Although online marketing experts are warning that it is too early to start spending any potential profits from additional exposure, the selected companies are delighted by their good fortune.
“I wont lie. I’m a wee bit excited,” a beaming Danny Clayton from swimwear designer Surf Gypsy told Channel 7.
After seven years of striving, Danny says it’s her first big break.
“I have no idea yet what is in store and that’s really exciting for a small business like ours.”
The selected businesses will be featured on a new local store called Amazon Launch Pad and made available to a national audience.
Another company to win a place in the Launch Pad line-up is Lyres, manufacturers of non-alcoholic spirits.
“To be part of Amazon is a massive boost for this company,” said Lyres CEO Mark Livings.

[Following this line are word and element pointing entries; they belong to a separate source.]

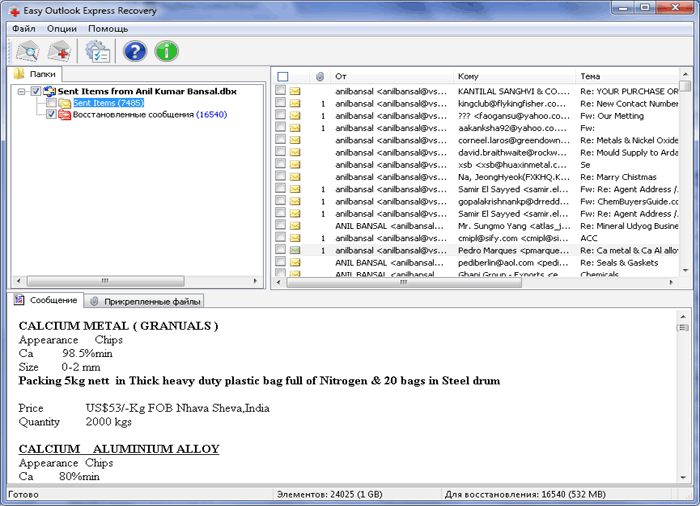Screen dimensions: 700x506
Task: Uncheck the Восстановленные сообщения folder checkbox
Action: [x=52, y=115]
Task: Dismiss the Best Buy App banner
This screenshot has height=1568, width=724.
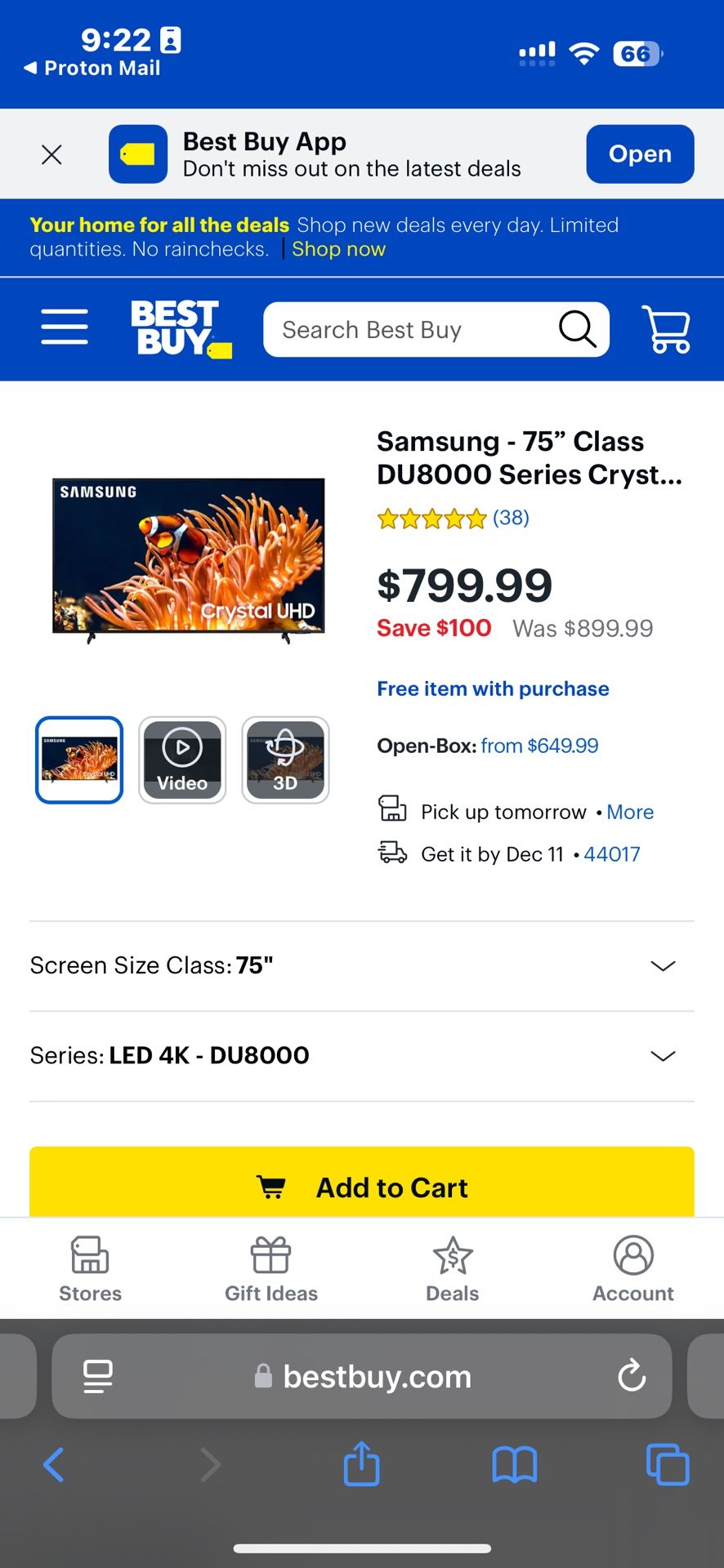Action: pyautogui.click(x=51, y=154)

“One of the biggest hurdles for a new brand is getting recognition and building an identity.”
He said the electronic eyes from Amazon customers would be welcomed.
An estimated two thirds of Australia’s online purchases come from overseas countries and the Amazon experiment is to try and reverse that percentage and generate more sales in Australia from local manufacturers.
The widespread optimism shared by the 100 selected companies is balanced to some degree by the lack of detail about the commercial arrangement with Amazon in regard to sales revenue.
Online marketing expert Dr Jason Pallant told Channel 7 there were still considerable unknowns about the deal
“How much will Amazon be taking for providing these services?” he asked.
Danny Clayton said the benefits of being selected for the on line store were incalculable. “The opportunity to have that kind of voice and be on a platform such as Amazon is huge,” she said.